If people are given the facts about the potential negative effects of their investments, they will be prepared to take action, Andrea Ferch, Head Sustainable Investments at LGT, says.


Andrea Ferch, why is transparency such an important factor in sustainable investing?

Although a growing number of investors are becoming interested in sustainable investing, not that many people are actually invested in this segment yet. This is mainly because the necessary transparency, or in other words, readily accessible information is lacking.

For private investors, it’s usually not immediately apparent if the equities they hold are in companies that foster sustainable development with their products, or whether the exact opposite is the case. It may well be that investors who donate to cancer research out of conviction are at the same time investing in companies such as tobacco producers without knowing it.

That would mean they are invested in a way that goes against their personal convictions.

Yes, and this actually happens quite often. This is why it’s important that financial institutions become more transparent and that the problem created by the lack of information be overcome.

«Getting transparency is indeed not easy»

If people are given the facts about the potential negative effects of their investments, they will be prepared to take action.

And you think this will work?

Absolutely. I have yet to come across any investors who deliberately and specifically invest in companies that have a massive negative impact on the climate and the environment or whose products cause considerable damage to health. This transparency is necessary in order to be able to reconcile investments with a person’s values.

As an investor, how can I find out how sustainable my portfolio is?

Getting transparency is indeed not easy. Unlike institutional investors, who obtain information from specialized data providers, private investors generally do not have this kind of access. Banks are therefore called upon to make the necessary information available to their clients.

«No, we don’t buy ratings that have been prepared by third parties»

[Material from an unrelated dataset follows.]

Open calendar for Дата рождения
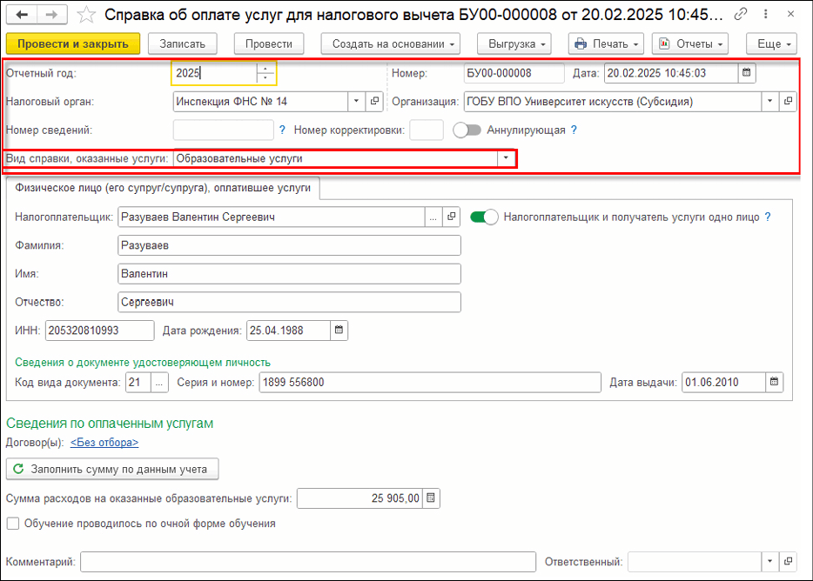This screenshot has height=581, width=813. [339, 331]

In our securities account statements, we provide our clients with sustainability ratings for the individual positions in their portfolio and the carbon footprint of their equity investments. This gives them initial points of reference that they can work with.

And you obtain these sustainability ratings from external rating agencies?

No, we don’t buy ratings that have been prepared by third parties – we have developed our own rating method that we use to assess equities, bonds, funds and ETFs. The rating incorporates raw data from six sustainability data providers.

Do you already have enough data to be able to comprehensively assess a company’s sustainability, for example?

We have key figures and information on a large number of companies. This ranges from data such as CO2 emissions and information on social matters, such as health and safety standards, to details about negative incidents like cases of serious corruption. In addition, we use information that shows the impact of companies’ products and services on people and the environment.

«Nevertheless, we do not rely blindly on the data»

This enables us to do a comprehensive assessment of a company’s sustainability. We can calculate the environmental footprint of a portfolio and determine the contribution that investments make to the United Nations’ 17 Sustainable Development Goals. Our clients find this very interesting.

And what about the quality of this data?

That’s a very important point. The data must be high-quality in order to make reliable statements. The good news is that there have been a lot of positive developments in recent years in terms of data quality. Nevertheless, we do not rely blindly on the data, but also carry out plausibility checks.

What advantages do your sustainability analyses offer private investors?

On the one hand, investors can avoid investments that go against their personal values or are controversial from a sustainability perspective. And not just for moral reasons. Sustainable investments are also attractive from a returns perspective After all, companies that act with disregard for massive environmental damages caused during their manufacturing process not only harm humans and the environment, but also their reputation and their returns.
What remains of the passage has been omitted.